**Your instructions**
Once you find the line with "Task: Click the refresh filter icon button" in the data that follows, repeat it and every line after it exactly, through the line with "Image resolution: width=1600".

**Supplied records**
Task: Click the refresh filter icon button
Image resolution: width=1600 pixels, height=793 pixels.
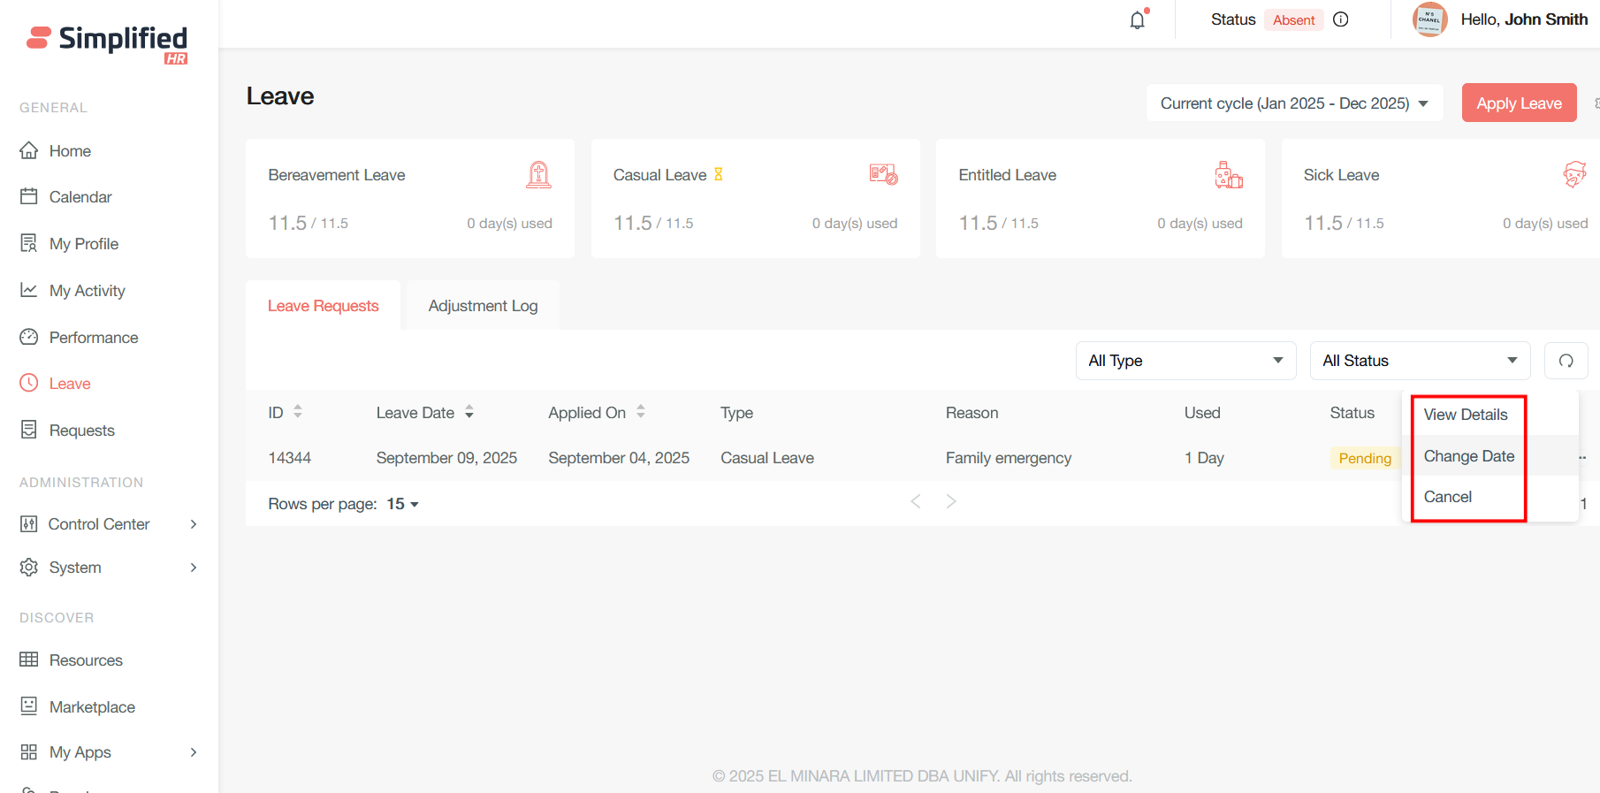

--

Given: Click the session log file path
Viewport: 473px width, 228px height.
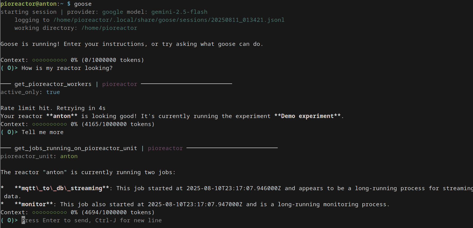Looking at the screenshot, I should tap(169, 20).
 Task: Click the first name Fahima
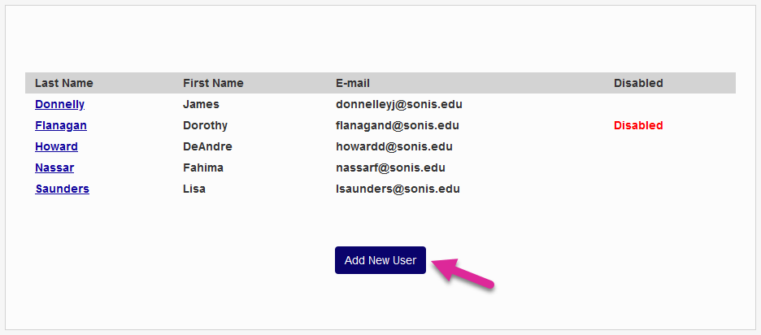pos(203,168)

**Written response**
Task: Click the refresh filter icon button
Image resolution: width=1600 pixels, height=793 pixels.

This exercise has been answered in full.